[rfc] six-month stable release cycles
Martin Pool
mbp at canonical.com
Wed Jul 29 07:39:49 BST 2009
A longer stable cycle has often been requested. I think we should do
it, now, along the lines of this document. (It's in devnotes and
also as a pdf for those who like it that way.)
--
Martin <http://launchpad.net/~mbp/>
***********************
Bazaar Six-Month Cycles
***********************
:status: Draft proposal, as of 2009-07
:blueprint: <https://blueprints.launchpad.net/bzr/+spec/6m-cycle>
The Problem Situation
*********************
Bazaar makes a release every month, preceded by a one-week
release-candidate test.
In any release we may fix bugs, add formats, change the default format,
improve performance, add new commands or change command line behaviour,
change the network protocol, or deprecate APIs.

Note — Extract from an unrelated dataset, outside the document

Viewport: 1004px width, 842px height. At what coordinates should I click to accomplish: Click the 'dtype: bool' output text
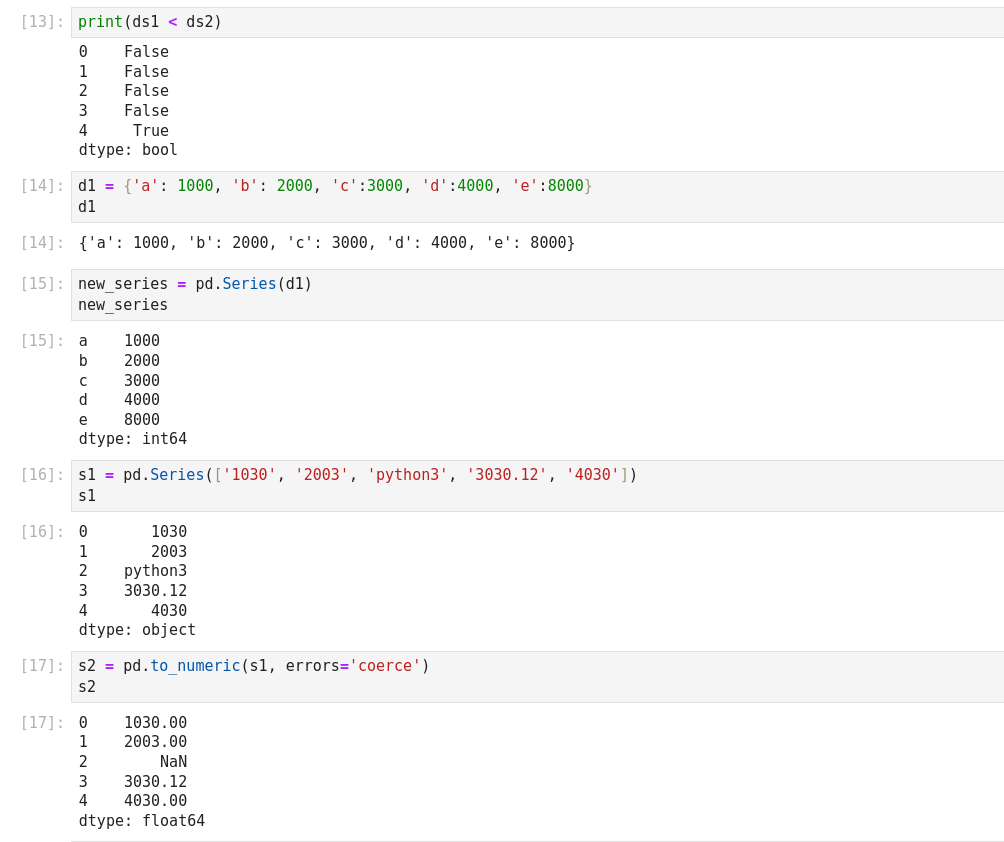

We sometimes also
introduce new bugs, regress existing behaviour or performance, remove
existing features or formats, or break behaviour or APIs depended upon by
plugins, external programs or users.
Some users are happy upgrading every month and consider the overall
positive balance of changes is worth some amount of churn. But there are
some serious problems:
* You cannot get bug fixes without also getting disruptive changes.
* Bazaar is seen as unstable.
* Many releases cause some plugin breakage.
* One month is not a very long window for dependent programs or systems
to catch up to changes in Bazaar before the release goes out of date.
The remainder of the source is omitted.